The Meaning of Money - aquarin
http://aquaviva.wordpress.com/2007/04/01/the-meaning-of-money/
======
dageroth
I don't think that a central authority is necessary for money to work, at
least not in form of a monopolist. Actually the current systems are rather
unsatisfying because a state can loose its credibility and thus the trust in
its curreny quite fast, basically as soon as war looms on the horizon or it
becomes apparent that it will default on its debt. In the last 25 years over
87 currencies crashed. And because of the monopoly of the state on money the
whole economy is usually going down along. For my part I would therefore
abandon the monetary monopoly of the state and allow competition, allow
companies to issue money. When they connect their name to the currency and
have no legal power to make their money legal tender they will have a much
stronger incentive to provide a good and stable money. Hayek wrote a
fascinating treatise on the denationalisation of money, and with the ongoing
globalisation sooner or later we will get used to juggle with more than one
currency in our pockets.

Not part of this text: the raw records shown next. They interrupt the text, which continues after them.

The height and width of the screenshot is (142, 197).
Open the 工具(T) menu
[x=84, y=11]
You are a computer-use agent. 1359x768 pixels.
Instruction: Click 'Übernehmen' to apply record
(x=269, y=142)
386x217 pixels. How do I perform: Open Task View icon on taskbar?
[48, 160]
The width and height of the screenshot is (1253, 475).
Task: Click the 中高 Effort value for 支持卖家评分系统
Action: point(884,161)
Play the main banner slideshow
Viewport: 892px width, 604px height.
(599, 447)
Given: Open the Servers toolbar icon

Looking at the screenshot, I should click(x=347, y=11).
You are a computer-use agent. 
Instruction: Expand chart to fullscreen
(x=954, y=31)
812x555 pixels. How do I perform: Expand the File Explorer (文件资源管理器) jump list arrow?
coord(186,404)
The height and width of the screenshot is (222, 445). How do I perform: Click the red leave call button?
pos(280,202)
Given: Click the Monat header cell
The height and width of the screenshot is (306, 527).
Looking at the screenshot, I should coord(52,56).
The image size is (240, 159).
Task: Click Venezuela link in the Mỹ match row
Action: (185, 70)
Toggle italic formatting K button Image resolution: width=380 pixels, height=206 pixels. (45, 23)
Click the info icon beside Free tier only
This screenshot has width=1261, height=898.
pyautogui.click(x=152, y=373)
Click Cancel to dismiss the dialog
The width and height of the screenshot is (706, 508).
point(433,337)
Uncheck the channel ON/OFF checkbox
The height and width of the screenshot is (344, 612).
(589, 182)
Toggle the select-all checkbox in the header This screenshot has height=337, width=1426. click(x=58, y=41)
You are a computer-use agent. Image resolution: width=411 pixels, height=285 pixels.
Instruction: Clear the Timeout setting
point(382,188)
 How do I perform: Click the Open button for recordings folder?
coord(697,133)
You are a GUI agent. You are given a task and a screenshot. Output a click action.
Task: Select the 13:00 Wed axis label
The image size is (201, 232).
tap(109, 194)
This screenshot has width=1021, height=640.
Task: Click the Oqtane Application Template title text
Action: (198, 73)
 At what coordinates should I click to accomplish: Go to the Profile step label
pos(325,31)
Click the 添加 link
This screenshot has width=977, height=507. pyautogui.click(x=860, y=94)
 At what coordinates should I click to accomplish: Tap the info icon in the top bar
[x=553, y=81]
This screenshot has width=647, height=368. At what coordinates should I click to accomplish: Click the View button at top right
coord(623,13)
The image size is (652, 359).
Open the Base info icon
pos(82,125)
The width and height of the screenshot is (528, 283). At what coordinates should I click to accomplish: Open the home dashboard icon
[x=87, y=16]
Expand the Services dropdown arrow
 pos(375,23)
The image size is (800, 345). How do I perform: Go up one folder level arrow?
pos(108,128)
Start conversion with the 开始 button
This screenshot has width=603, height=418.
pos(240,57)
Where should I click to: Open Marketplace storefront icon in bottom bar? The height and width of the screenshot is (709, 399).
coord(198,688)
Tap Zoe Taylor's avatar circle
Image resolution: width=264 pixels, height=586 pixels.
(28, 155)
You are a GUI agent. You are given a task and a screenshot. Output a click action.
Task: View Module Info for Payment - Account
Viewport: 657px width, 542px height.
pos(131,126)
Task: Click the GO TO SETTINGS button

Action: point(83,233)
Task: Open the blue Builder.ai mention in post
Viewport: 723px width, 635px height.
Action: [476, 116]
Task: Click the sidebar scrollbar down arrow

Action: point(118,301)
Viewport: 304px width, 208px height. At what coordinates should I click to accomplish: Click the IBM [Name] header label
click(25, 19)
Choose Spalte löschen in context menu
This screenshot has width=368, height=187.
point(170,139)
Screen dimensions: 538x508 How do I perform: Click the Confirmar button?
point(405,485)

Second Life seems to be a step in the direction that
companies start to issue private currencies and when states, especially in the
developing countries, will fail to keep their currency stable chances are that
they will be replaced by private currencies.

Equally interesting and probably easier to believe are gold backed currencies
with competing private institutes issuing goldbacked money.

Still, its great to see people thinking about money in another way than just
how to get it.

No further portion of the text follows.